In den Koalitionsverhandlungen hat ihn dann offenbar recht schnell der Mut für einen „großen Wurf“ verlassen. Fakt ist: In der Strukturpolitik wird nichts besser. Es wird für das Land lediglich teurer: Für diesen Bereich wurde das Pöstchen einer weiteren Staatssekretärin geschaffen – eine reine Versorgungsstelle mit ungeklärter Zuständigkeit.

Sie schaffen zudem vier neue rot-grüne Versorgungsstatthalter mit B6-Besoldung, damit Sie alle befriedigen und alte Parteifreunde versorgen können.

Ich kann mich nur wiederholen:

„Anpacken. Besser machen.“ Das galt nur vor der Wahl. 

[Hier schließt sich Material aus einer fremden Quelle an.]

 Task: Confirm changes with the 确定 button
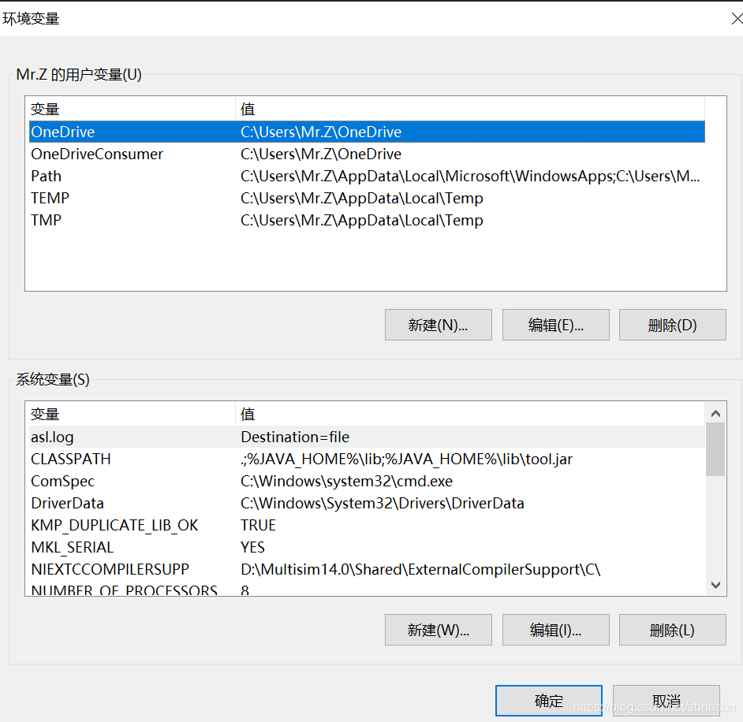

„Liegen lassen. Später machen.“ Das ist die neue rot-grüne Wirklichkeit in Niedersachsen!

3.         Beispiel:

Der Eiertanz, den Rot-Grün und speziell der SPD-Landesvorsitzende beim Thema Gorleben aufgeführt hat, ist ein wirkliches Trauerspiel. 

Im Wahlkampf hatte Herr Weil ein ums andere Mal erklärt, dass Gorleben von der Endlagersuche ausgeschlossen werden müsse. Aus dem kategorischen „Nein“ ist im Laufe der Koalitionsverhandlungen ein verschämtes „ja, aber“ geworden.

  • Anrede

Es ist ein bemerkenswerter Vorgang, dass Sie selbst, Herr Weil, nicht Manns genug waren, Ihren plötzlichen Sinneswandel der niedersächsischen Öffentlichkeit zu erklären.

Am 8. Februar erklären Sie im NDR, Gorleben bleibt drin. Zwei Tage später erklären Sie in der BamS: „Gorleben ist draußen“. Aus dem Koalitionsvertrag wissen wir seit Montag: Gorleben ist wieder drin. Nichts macht Ihren Schlingerkurs deutlicher als Ihr Verhalten in diesem Fall.

Ich frage Sie, Herr Weil: Sieht so der neue Politikstil aus, den Sie gestern wortreich beschrieben haben?

 II.

  • Anrede

Es gehört schon eine gewisse Dreistigkeit dazu, mit Blick auf diesen überaus mageren Koalitionsvertrag und die gestrige Regierungserklärung vom „Bohren dicker Bretter“ zu sprechen. Das Gegenteil ist der Fall!

Das Gegenteil von jemandem, der „dicke Bretter bohrt“ ist übrigens ein „Dünnbrettbohrer“. Diese rot-grüne Regierungsmannschaft will sich offensichtlich mit möglichst wenig Aufwand durchlavieren. Große Worte, wenig konkrete Ideen.

  • Anrede

Werfen wir doch einmal einen Blick auf Ihre Finanzpolitik:

Um die teuren Wahlversprechen einzulösen, wollen Sie die Steuern massiv erhöhen. Da, wo Sie es im Land nicht können, zeigen Sie mit dem Finger auf Berlin.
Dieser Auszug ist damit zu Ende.